Как нетрудно заметить, в обоих вышеупомянутых случаях США и другие либеральные демократии сталкивались с неожиданным появлением либо активизацией мощных и цивилизационно чуждых им внешних врагов. Но при этом ни в том, ни в другом случае (даже с поправкой на эпоху маккартизма) эти политические перемены и вызовы не влекли за собой разочарование широких масс американцев и жителей других либерально-демократических стран в базовых пунктах либерального Credo. В частности, в том, что ключевой для западного общества по-прежнему остаётся правовая свобода, а не какая-либо иная выступающая от её имени общественная ценность.

Таким образом, хотя атака террористов на башни-близнецы и нанесла по либерально-мессианскому сознанию в целом и американскому в особенности весьма чувствительный удар, чисто теоретически реакцией на это, а равно на все последующие события и процессы могла стать, как это случалось в прошлом не раз, новая мобилизация сил «свободного мира» перед лицом внешнего вызова и формирование очередной отредактированной версии «большой либеральной мечты».

Однако по каким-то причинам (о которых речь – далее) в текущем столетии американская и западная общественность в целом стали, и чем дальше, тем больше, склоняться совсем к иному формату самоощущения и самосознания, скорее демонстрирующему повышенную неудовлетворённость состоянием дел внутри самого Запада, а не вовне его. В конечном счёте этот тренд стал приобретать всё более выраженные антилиберальные (если понимать под либерализмом его классическую, так сказать, аутентичную версию) очертания и к концу второго десятилетия XXI века привёл к становлению феномена нового тоталитаризма, идущего не «сверху», от государства (как этот было в истории тоталитарных режимов XX века, которые, хотя и получали первоначальные импульсы «снизу», но в дальнейшем оформлялись как жёстко диктаторские и этатистские), а «снизу», из гражданских недр либерально-демократического общества.

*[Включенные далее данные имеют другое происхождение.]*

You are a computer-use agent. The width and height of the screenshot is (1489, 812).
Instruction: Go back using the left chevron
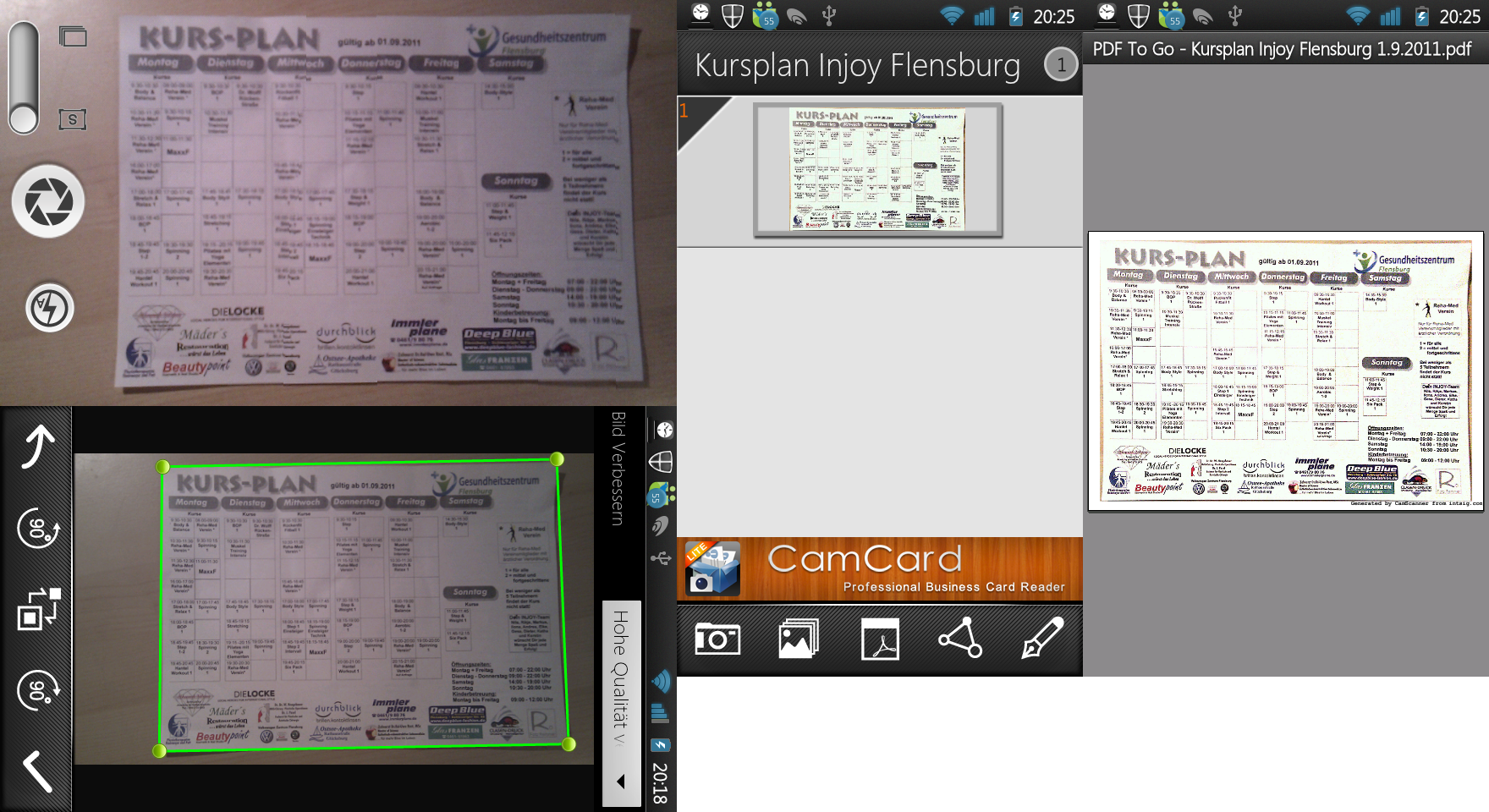coord(36,771)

Актуальный системно-антилиберальный вектор, как нетрудно понять, направлен не только против индивидуальных прав и свобод, но и против капитализма как базовой экономической модели Запада. Президент США Джо Байден в этой связи активно рассуждает на тему об «инклюзивной экономике»[421]. По его словам, вместо «акционерного капитализма» необходимо создать

«более инклюзивную систему, основанную на силе профсоюзов и сообществах “черных, коричневых и коренных американцев“, которые <…> были исключены из экономического процветания»[422].

Но «инклюзивный капитализм» – это примерно то же самое, что «социалистическая демократия», которая, как хорошо известно из истории, была не демократией, а диктатурой. Так же и с «инклюзивным капитализмом» – это по сути уже не капитализм, а социализм.

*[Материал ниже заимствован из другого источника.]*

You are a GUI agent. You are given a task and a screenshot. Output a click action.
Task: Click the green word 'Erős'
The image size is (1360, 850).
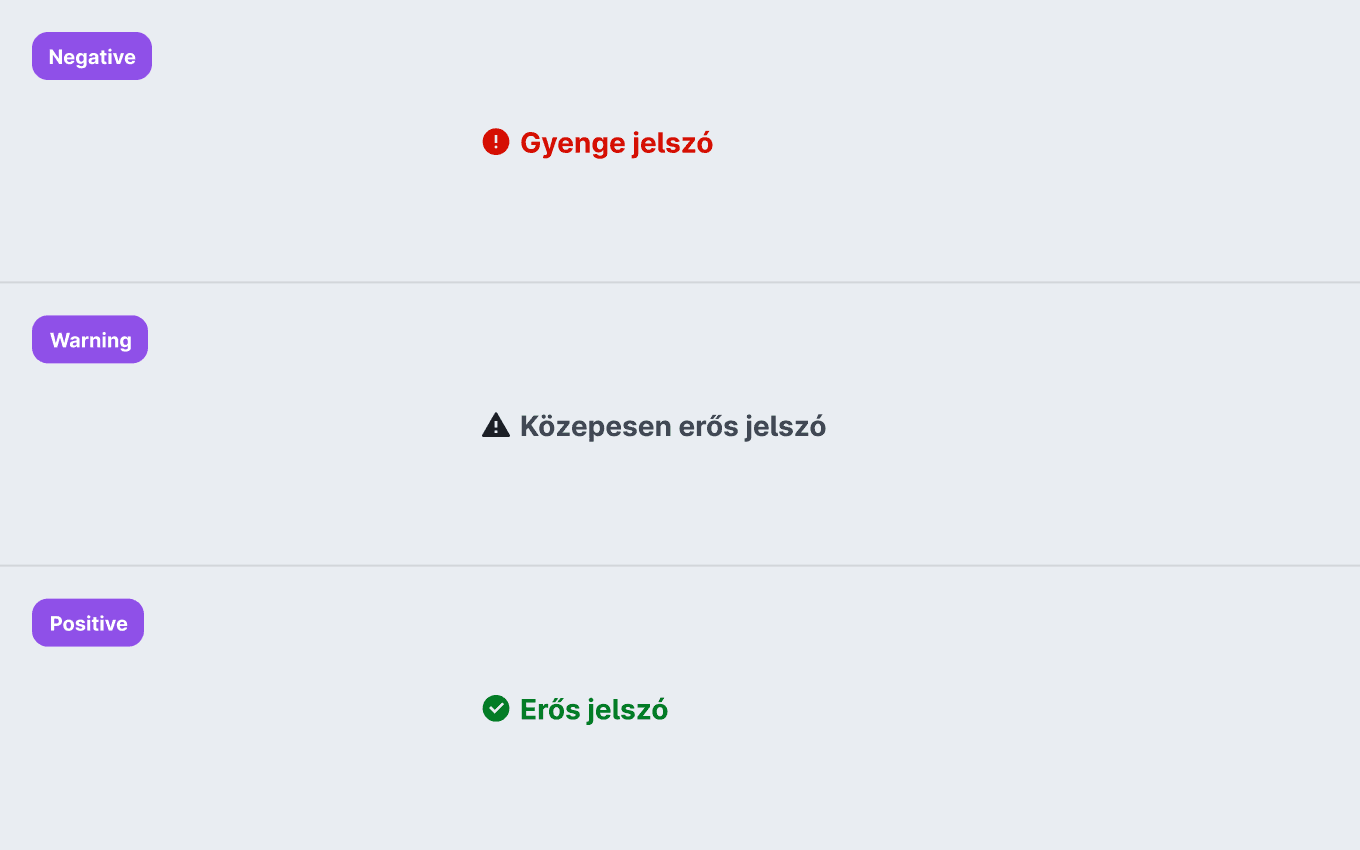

В истории США и Европы случались периоды, притом продолжительные, активного вторжения государства в сферу производства и распределения. В конечном счёте именно на этом была основана концепция «государства всеобщего благосостояния», ставшая в итоге для Запада общепризнанной.

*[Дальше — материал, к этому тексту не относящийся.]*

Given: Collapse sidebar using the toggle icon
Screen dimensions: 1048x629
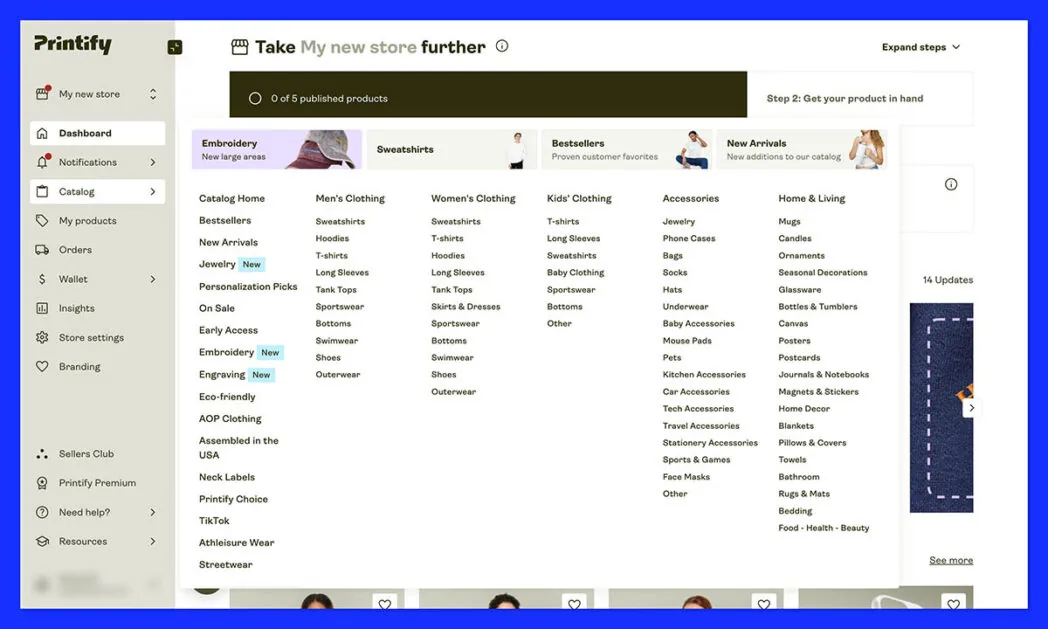Looking at the screenshot, I should (175, 47).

Однако и «новый курс», и «шведская модель социализма», и другие опыты леволиберального регулирования экономики всё же не ставили под вопрос «акционерный капитализм» (то есть независимое от государства крупное предпринимательство) как таковой, а равно не предлагали сделать основной хозяйственной силой профсоюзы и сообщества цветных людей. В этом смысле риторика Байдена позволяет увидеть произошедшие в общественном сознании США структурные антилиберальные сдвиги.